14 Nisan 2919 Pazar /
Bilim ve Siyaset – Orhan Bursalı
Verecek mi vermeyecek mi.. Dün Ankara’ya gidip
geldim, dünya şekeri tıp öğrencilerine Aziz
Sancar’ı anlattım. Gençler çok iyiler, kendimi bambaşka bir dünyada duyumsadım,
bu ülkede yaşamadım 5 saat. Hepsine çok teşekkür ederim...
Bir babadan da iki arada bir derede en kötü
senaryoyu dinledim. Özetleyeyim. Reis diyor ki adamlarına:
“İstanbul
yoksa biz de yokuz. Bu bizim kırmızı çizgimiz. Asla veremeyiz, vermeyeceğiz,
bunun için gereği neyse yapacağız. Artık demokrasicilik oyununu bırakacağız.

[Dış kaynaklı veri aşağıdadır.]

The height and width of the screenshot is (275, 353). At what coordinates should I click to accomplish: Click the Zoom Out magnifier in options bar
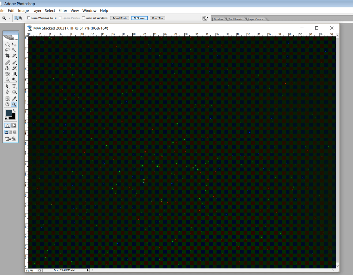[21, 18]
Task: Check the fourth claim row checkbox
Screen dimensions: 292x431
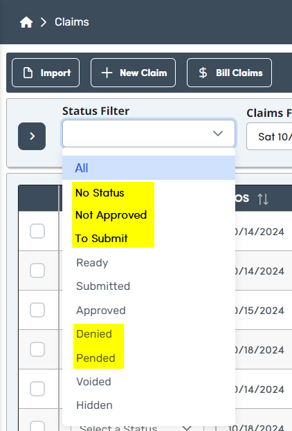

Bugüne kadar seçimlerde rüzgar bizden yana estiği için, sandık ve kamuoyunu
manipülasyonları, iyi götürdük. Ama bu kez ne yaptıysak başaramadık, muhalefet
sandıkların adeta üzerine oturdu.. Yaptıklarımız yeterli olmadı. İstanbul’u
verirsek biz de biteriz, artık masayı devireceğiz. Hukuki kılıf uyduracağız..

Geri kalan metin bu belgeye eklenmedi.